Ponds and Lakes

All About Ponds and Lakes

A pond is a body of water shallow enough to support rooted plants. Many times plants grow all the way across a shallow pond.

Water temperature is fairly even from top to bottom and changes with air temperature. There is little wave action and the bottom is usually covered with mud. Plants can, and often do, grow along the pond edge. The amount of dissolved oxygen may vary greatly during a day. In really cold places, the entire pond can freeze solid.

Cattails in Snow
Cattails are a familiar site in North America. Cattails are aquatic plants common in creeks, ditches, and ponds.
A lake is bigger than a pond, and is too deep to support rooted plants except near the shore. Some lakes are big enough for waves to be produced.

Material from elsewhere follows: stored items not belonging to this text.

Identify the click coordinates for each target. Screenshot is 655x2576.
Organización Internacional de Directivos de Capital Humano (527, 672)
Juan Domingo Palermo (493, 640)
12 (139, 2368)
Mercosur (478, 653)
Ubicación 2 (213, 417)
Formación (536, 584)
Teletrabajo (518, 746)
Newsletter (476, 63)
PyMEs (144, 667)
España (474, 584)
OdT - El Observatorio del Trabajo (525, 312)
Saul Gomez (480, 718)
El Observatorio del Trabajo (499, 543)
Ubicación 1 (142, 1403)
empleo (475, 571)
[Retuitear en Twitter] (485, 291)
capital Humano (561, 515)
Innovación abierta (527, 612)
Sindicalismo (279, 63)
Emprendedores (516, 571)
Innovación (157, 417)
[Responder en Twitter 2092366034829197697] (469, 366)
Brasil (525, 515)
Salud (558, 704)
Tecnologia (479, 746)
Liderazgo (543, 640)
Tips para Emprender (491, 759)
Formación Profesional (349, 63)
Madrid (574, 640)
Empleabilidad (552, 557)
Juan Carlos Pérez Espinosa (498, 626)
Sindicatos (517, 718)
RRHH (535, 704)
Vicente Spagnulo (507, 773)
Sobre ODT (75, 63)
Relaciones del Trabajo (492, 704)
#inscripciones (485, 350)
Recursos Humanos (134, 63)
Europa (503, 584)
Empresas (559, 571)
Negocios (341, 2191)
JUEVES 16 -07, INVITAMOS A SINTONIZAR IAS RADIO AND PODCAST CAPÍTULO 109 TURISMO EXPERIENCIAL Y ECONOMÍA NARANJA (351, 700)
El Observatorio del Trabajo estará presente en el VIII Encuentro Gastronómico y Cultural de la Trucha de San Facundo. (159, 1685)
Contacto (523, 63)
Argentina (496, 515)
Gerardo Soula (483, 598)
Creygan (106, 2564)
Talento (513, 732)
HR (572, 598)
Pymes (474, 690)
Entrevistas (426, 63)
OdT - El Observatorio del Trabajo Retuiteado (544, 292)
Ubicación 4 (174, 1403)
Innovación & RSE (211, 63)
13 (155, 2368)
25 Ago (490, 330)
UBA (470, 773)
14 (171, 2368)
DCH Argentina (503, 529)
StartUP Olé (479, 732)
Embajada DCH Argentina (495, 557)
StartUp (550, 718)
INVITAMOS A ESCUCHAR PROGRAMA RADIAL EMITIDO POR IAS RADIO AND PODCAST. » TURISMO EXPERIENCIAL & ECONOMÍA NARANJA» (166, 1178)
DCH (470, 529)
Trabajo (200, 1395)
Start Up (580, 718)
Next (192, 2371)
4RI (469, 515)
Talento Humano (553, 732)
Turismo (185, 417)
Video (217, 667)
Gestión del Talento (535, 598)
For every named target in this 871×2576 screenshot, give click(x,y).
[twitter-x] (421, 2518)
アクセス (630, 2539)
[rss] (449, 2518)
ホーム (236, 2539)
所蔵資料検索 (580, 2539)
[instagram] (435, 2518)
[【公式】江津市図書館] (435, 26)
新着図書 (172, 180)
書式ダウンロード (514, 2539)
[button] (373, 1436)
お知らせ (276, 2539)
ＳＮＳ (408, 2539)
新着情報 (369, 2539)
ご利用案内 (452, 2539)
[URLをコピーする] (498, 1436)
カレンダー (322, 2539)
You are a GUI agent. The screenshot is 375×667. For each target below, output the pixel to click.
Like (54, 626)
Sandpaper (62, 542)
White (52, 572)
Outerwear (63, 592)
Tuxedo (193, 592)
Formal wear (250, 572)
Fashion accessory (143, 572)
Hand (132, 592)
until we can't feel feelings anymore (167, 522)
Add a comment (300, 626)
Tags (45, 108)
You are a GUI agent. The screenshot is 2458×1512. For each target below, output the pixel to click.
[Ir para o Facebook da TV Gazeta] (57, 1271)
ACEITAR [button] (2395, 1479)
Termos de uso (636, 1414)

Water temperatures in lakes during summer months is not uniform from top to bottom. Three distinct layers develop: The top layer stays warm at around 65–75 degrees F (18.8–24.5 degrees C). The middle layer drops dramatically, usually to 45–65 degrees F (7.4–18.8 degrees C). The bottom layer is the coldest, staying at around 39–45 degrees F (4.0–7.4 degrees C). Since light does not penetrate to the bottom, photosynthesis is limited to the top layer. Because of the warmer waters and more plentiful food supply, almost all creatures spend the summer months in the upper layer.

During spring and fall the lake temperature is more uniform. Fish and other animals are found throughout the layers of the lake.

Even in cold climates, most lakes are large enough so that they don't freeze solid, unlike ponds. During the winter months some creatures hibernate in the bottom mud. Some fish continue to feed, but less actively. A layer of ice can develop on the top of lakes during winter. The ice blocks out sunlight and can prevent photosynthesis. Without photosynthesis, oxygen levels drop and some plants and animals may die. This is called "winterkill."